The drivers say Uber determines the allocation of available rides and their fares based on information about their performance, behaviour and other personal traits it gathers through the app they have to use to do their job.
They demand full access to this information and the working of Uber’s algorithms, as they say it ultimately decides how much money they earn and how they could do better.
“Uber should offer total transparency”, their lawyer Anton Ekker said at the District Court in Amsterdam, home of the ride hailing company’s international head office.
“Drivers are not given the information they have asked and to which they are entitled.”
Uber said it had shared all the information it was required to with drivers, but could not do more in order to protect the privacy of passengers.
“It’s extremely dangerous for the privacy of passengers if we share all data about specific rides”, Uber lawyer Axel Arnbak said.
“This is very sensitive information.
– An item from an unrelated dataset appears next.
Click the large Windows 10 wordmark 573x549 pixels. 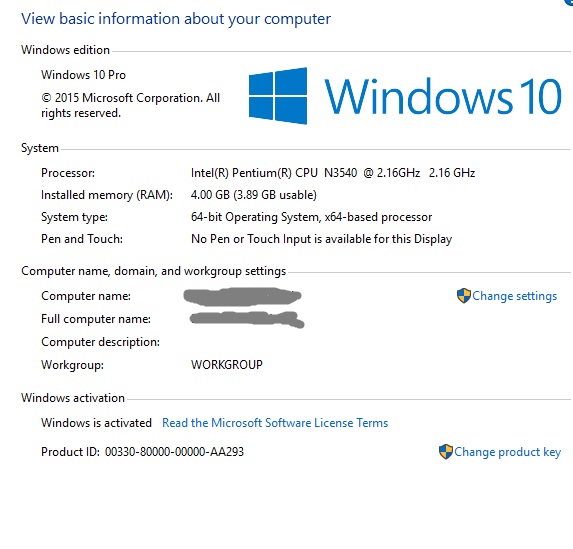pos(443,96)
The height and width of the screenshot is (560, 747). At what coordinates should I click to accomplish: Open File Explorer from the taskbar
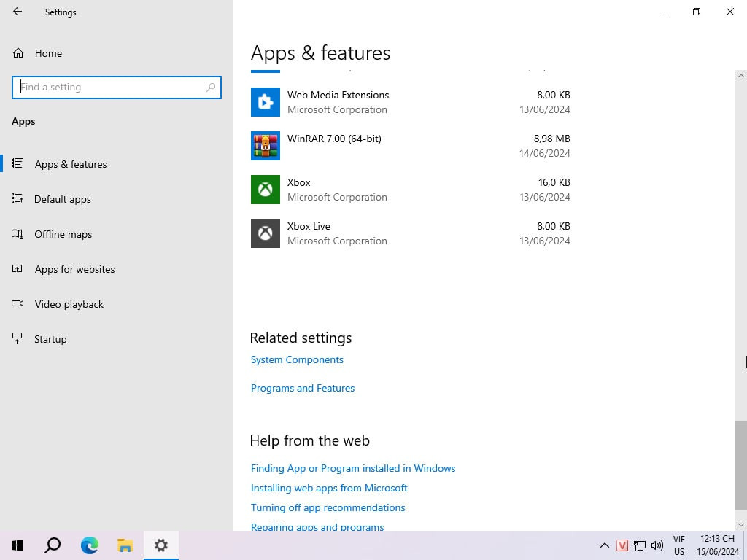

For a driver, it simply says they went from A to B, but it tells much more about a passenger.”
Uber said rides were allocated mainly based on the location of drivers, their routes and their fare preferences.
Drivers were excluded from rides for passengers who had previously given them the lowest possible rating, the company said in a statement.
But individual ratings, complaints and other feedback could not be shared with drivers for privacy reasons, it added.
The court said it would decide on the matter by Feb. 11, 2021.